So I enjoy watching the Olympics, especially the summer games. I’ll watch pretty much anything that comes on, even if I don’t follow the sport at any other time. I’m just excited about watching the Games. With the exception of cycling and some college basketball, I don’t follow any sport, so that means I don’t know too much about the athletes and their events. So last night I was expecting McKayla Maroney to win the gold medal in the vault because the announcers were telling me that she was the best vaulter in the world, miles better than even the male champion, and the judges watch her vaults with their mouths open. So I gasped when she landed on her bottom and felt bad for her when she got the silver. And I laughed seeing her epic Bitch Face at the end and made the (I’m sure unoriginal) joke about her winning the gold medal in the Bitch Face event.

It’s not surprising that she’s getting all sorts of negative attention for her perceived bad attitude at winning the silver medal because we place great value on the idea of being a good sport, but I don’t think she’s that bad. It’s not unusual for silver medalists to be upset that they messed up just enough to lose the gold. Look at the Russian gymnasts who lost to Gabby Douglas in the all-around competition. She was probably monumentally upset at herself for falling on her butt. Plus, I think it might be just be her look. I noticed on the night they won the team gold that she gives great Bitch Face and there was nothing for her to feel bad about that night. And look at this picture. Her eyes are cutting me while her lips are trying to smile.
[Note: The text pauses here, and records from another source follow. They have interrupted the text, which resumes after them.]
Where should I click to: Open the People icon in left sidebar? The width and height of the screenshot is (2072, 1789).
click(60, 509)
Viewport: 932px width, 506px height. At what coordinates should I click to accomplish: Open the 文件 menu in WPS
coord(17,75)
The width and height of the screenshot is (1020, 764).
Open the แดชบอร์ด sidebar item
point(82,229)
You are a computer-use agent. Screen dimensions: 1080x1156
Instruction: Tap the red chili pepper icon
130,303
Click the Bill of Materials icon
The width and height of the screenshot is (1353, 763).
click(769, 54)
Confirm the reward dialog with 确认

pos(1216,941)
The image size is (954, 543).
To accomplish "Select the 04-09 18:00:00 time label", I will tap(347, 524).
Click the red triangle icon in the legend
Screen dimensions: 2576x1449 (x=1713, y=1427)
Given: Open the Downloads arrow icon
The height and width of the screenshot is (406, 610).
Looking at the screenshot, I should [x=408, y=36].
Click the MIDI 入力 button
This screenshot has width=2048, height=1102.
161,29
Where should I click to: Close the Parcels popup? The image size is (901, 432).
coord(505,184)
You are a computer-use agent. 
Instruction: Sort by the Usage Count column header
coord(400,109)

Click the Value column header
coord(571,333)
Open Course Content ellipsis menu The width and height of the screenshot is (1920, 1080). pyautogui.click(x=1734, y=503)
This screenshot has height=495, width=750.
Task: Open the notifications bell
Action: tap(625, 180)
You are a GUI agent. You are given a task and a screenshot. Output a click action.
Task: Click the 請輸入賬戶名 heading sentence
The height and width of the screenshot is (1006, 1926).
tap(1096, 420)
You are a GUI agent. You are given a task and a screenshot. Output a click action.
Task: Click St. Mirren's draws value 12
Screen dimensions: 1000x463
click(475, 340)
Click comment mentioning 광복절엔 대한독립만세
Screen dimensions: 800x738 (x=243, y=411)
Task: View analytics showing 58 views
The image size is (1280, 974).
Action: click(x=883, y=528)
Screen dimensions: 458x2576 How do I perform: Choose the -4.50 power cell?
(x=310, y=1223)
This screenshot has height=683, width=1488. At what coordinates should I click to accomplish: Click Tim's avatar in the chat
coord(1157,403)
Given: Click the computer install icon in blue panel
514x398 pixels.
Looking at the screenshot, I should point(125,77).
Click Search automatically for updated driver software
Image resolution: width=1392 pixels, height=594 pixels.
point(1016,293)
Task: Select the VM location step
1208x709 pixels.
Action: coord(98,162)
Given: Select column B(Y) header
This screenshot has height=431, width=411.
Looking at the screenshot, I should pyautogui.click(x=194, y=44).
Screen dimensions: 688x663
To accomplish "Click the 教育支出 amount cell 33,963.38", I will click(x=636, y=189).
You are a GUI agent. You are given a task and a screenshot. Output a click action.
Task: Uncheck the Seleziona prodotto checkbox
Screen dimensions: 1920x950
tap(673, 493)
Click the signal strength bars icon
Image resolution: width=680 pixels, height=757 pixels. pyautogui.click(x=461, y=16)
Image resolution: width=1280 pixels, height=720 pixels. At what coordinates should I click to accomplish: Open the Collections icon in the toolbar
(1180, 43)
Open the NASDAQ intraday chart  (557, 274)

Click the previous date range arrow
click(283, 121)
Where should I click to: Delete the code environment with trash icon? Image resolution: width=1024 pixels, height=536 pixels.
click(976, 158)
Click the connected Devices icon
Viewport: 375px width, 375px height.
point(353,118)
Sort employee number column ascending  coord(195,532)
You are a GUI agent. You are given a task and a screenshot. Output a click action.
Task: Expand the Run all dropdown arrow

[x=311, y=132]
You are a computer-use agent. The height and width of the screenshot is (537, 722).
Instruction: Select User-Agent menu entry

I guess I give her the benefit of the doubt because I have Unintentional Bitch Face much of the time. It runs in my family. I just have a mean look to my face, even when I’m not thinking any mean or bitchy thoughts. I could be thinking about cute puppies or babies and still be scowling. My face got me a reputation at school and among my students. Lots of people think I’m a bitch because of it. (Okay, I admit to a having a temper, too, but plenty of people have never seen me angry and still think I’m mean.)

And having fibromyalgia means a whole lot of Unintentional Bitch Face. Lots of clenching my jaw and grimacing trough the pain. Lots of sighing big sighs. Lots of nonverbal signals that tell people I don’t like them when really I’m just trying to make it through the day with some heavy duty pain. I have to tell people “Sorry, it’s not you. It’s the pain in my back, my knees, my shoulders, all over my body.”

So I give the girl a break. Maybe she is a poor sport, but maybe it’s just her look. And maybe that face had more to do with how she was feeling about herself than how she was feeling about anyone else.